Feel the anger, the sadness, the loss…and then face it. Put the baubles in a box. Take down the tree and drag it out the house. Sweep up the needles. Notice the emptiness, the gap. Rearrange the furniture. Move on. I shall do this tomorrow.
Where do I start - so many resonances here Millie - you certainly have a talent for voicing what many women feel but fear to bring into the open. I think that’s good writing being able to excavate others’ feelings a bit like therapy.
Firstly synchronicity - the book I’m about to read for review is about a lot of what you’ve raised here I think - Hags: the demonisation of middle-aged women by Victoria Smith. Secondly the subject of women looking in the mirror... mine is an unusual story - at the end of 2009 I looked in the mirror at my 210+kg self - less than a year later I was looking at my 60kg self. I’d neither intended to lose weight or dieted - hindsight tells me it was a middle-age breakdown - a mother of 3 adult children the youngest was famous (truly) and the privileged life our family was thrust into was too much for me - and guess what - no one noticed. Yes they noticed that I went from a size 22 to a 10 but it was all seen as positive and amazing.
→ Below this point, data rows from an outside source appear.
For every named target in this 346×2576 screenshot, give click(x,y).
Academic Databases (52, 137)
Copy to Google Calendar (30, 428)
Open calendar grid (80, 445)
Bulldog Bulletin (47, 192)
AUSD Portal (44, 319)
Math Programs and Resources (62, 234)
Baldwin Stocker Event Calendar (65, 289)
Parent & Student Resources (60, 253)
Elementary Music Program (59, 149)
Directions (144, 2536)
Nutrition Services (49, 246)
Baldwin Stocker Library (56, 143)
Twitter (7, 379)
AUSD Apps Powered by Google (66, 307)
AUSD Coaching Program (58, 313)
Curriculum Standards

I rode the wave of this for a while but then realised everything was wrong. In 2011 I left my husband divorced and changed my name - I also met someone else afterwards...
Anyway run forward to the Pandemic - and the new life I made with a new husband is solid and... so contented and peaceful that in all honesty we were hardly touched by the Pandemic - we are a privileged few I know. So many interesting things brought back by your little piece of writing - fab...
Thank you Milli, for a beautiful bit of writing. I think that your observations of just how fragile our constructed lives really are is excellent. That's why I have always had such immense satisfaction working with women in the areas of birth and breastfeeding, because these things are real, truly miraculous and immersive. I also fear for those kids who have come under the spell of "glitter families"; except in unusual circumstances, no one will love you the way your mother does. Creating a performance art lifestyle will never make your life "authentic". And as an older woman, the best movie I've seen in a long time was "Good Luck to You, Leo Grande".